Exercise brief: Please repeat, from the entries that follow, the lines from the one containing "Task: Retweet the 8m Petitions tweet" through the one containing "Given: Click the wallet balance icon" exactly, adding nothing.
** Opening Records to process block **
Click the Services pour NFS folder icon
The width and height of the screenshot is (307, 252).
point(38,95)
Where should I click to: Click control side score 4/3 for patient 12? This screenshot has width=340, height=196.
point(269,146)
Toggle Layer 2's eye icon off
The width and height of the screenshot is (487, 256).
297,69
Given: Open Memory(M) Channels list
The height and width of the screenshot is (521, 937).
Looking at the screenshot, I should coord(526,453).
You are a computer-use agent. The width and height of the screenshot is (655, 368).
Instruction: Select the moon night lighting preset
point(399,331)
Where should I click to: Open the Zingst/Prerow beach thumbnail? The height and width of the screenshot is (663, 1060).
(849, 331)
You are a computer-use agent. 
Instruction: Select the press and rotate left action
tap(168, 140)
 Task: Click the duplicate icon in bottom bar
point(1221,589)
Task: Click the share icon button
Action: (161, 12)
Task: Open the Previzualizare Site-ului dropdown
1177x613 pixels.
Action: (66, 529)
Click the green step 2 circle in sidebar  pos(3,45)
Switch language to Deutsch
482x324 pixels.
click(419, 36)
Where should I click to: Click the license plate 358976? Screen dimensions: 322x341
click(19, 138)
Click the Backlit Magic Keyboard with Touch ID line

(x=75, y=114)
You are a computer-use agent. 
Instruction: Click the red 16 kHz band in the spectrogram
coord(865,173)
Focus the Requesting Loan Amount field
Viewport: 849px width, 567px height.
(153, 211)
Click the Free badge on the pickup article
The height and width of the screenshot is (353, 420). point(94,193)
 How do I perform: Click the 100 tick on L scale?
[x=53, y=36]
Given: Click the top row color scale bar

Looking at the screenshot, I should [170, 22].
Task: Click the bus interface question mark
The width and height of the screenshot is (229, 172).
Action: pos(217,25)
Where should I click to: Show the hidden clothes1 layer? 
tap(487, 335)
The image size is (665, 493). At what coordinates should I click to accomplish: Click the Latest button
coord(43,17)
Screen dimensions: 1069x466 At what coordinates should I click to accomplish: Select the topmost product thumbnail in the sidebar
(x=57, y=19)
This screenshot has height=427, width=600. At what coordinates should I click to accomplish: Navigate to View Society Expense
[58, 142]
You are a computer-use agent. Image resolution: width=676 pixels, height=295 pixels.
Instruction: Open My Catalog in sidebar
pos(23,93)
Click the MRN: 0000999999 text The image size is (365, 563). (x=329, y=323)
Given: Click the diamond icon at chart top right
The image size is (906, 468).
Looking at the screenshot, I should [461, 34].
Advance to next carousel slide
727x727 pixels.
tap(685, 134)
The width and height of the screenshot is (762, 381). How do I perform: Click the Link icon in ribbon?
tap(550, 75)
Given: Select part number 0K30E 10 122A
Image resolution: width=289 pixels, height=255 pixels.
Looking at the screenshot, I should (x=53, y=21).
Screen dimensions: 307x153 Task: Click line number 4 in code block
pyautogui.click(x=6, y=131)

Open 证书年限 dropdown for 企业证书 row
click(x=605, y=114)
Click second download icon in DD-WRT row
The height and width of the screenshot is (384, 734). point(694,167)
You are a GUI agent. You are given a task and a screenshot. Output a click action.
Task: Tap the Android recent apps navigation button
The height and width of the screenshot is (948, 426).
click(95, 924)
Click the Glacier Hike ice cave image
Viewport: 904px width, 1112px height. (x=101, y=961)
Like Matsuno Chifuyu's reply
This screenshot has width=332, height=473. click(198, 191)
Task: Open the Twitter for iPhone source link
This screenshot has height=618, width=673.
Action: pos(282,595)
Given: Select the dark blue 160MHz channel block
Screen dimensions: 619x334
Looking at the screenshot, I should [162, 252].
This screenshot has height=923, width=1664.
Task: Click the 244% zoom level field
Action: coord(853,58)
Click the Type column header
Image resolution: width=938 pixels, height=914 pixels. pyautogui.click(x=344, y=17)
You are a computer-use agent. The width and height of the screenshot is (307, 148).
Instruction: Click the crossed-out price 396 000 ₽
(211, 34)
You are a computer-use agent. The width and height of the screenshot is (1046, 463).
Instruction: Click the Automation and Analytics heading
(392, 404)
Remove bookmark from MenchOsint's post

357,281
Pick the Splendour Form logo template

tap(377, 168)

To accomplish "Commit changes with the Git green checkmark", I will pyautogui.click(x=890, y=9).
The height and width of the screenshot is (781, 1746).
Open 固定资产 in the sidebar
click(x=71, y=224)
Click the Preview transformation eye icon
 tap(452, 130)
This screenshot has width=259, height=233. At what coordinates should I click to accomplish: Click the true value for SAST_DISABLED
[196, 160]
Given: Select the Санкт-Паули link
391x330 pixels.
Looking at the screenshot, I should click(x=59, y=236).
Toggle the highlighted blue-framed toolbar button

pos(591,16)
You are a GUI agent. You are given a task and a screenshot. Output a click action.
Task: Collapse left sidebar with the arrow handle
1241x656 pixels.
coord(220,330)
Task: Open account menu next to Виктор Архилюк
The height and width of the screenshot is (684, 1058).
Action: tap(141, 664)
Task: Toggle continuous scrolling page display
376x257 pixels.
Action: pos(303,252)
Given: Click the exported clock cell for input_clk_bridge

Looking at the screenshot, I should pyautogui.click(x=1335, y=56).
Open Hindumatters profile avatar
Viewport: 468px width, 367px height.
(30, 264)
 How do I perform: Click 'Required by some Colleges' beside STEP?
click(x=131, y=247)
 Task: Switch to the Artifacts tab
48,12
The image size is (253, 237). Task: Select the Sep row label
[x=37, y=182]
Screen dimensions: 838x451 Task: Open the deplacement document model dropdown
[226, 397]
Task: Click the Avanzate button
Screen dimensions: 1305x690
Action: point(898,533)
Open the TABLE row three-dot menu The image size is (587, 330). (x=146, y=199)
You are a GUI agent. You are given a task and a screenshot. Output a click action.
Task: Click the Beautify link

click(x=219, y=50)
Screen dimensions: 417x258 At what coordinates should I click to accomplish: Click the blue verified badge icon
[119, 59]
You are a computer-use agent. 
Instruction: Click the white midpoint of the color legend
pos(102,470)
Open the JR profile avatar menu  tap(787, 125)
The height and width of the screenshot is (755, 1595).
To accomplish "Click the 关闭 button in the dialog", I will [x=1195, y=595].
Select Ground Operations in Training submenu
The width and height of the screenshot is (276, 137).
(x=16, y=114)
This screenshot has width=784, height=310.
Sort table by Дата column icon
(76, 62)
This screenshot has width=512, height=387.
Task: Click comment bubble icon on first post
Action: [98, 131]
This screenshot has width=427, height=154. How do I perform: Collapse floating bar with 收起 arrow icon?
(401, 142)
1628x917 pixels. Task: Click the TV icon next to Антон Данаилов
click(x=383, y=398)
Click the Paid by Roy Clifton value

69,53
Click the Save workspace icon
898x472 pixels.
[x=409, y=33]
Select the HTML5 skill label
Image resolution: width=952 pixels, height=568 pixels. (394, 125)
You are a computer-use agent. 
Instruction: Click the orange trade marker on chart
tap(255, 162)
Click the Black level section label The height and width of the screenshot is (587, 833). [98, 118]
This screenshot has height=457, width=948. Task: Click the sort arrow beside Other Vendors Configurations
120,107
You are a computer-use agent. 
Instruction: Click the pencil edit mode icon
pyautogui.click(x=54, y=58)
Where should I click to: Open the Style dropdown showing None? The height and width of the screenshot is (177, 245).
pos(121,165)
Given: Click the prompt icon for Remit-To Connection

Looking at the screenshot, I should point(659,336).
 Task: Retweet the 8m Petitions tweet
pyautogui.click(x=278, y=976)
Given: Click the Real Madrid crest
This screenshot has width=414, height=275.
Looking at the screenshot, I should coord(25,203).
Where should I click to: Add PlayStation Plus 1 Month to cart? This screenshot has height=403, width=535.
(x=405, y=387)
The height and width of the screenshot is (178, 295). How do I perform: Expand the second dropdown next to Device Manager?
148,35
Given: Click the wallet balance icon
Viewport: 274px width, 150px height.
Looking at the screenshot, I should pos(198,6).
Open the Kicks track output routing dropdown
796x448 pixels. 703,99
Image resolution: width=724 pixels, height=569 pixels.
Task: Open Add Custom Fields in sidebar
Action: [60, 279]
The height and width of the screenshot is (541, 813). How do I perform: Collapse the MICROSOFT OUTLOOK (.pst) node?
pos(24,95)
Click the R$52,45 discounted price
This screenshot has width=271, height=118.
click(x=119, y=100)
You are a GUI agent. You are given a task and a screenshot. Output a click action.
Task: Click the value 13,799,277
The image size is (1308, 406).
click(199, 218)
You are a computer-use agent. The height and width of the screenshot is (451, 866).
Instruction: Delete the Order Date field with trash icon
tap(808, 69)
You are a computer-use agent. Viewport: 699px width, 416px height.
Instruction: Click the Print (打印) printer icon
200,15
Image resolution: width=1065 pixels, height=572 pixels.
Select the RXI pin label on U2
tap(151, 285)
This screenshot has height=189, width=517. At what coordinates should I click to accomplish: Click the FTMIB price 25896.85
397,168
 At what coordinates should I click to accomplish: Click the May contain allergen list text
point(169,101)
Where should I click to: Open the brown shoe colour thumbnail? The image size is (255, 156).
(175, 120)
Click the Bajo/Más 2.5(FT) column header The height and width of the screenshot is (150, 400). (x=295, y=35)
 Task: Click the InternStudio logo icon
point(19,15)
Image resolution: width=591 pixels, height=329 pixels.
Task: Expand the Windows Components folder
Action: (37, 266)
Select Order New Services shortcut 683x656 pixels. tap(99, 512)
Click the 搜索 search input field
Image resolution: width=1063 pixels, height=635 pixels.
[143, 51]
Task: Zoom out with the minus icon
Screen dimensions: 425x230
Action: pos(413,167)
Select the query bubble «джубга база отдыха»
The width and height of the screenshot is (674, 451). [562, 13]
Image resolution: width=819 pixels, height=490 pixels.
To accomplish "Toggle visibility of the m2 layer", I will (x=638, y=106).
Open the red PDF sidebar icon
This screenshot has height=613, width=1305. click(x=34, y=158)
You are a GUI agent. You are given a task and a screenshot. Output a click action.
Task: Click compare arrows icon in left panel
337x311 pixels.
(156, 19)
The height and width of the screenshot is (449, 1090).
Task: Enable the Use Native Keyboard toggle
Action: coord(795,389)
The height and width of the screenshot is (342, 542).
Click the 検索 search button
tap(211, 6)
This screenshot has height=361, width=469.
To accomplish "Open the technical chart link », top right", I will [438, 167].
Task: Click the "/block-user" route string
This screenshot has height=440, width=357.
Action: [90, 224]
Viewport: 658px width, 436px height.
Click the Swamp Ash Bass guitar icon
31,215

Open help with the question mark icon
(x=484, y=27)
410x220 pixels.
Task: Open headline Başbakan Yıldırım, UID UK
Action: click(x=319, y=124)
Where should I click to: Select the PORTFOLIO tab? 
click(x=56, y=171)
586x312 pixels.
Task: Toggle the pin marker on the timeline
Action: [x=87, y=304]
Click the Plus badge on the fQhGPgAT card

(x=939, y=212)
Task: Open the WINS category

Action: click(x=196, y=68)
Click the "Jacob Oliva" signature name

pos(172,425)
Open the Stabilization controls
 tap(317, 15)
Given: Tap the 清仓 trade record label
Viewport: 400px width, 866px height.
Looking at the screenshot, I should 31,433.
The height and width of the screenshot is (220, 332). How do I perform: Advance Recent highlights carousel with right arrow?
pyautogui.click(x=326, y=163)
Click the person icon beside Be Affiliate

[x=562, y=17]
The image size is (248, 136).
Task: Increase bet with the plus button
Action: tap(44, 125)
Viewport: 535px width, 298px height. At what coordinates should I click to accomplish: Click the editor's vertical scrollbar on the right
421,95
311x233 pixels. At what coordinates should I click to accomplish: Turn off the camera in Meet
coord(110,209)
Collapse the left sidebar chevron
** Closing Records to process block **
Worked solution:
 Task: Retweet the 8m Petitions tweet
pyautogui.click(x=278, y=976)
Given: Click the Real Madrid crest
This screenshot has width=414, height=275.
Looking at the screenshot, I should coord(25,203).
Where should I click to: Add PlayStation Plus 1 Month to cart? This screenshot has height=403, width=535.
(x=405, y=387)
The height and width of the screenshot is (178, 295). How do I perform: Expand the second dropdown next to Device Manager?
148,35
Given: Click the wallet balance icon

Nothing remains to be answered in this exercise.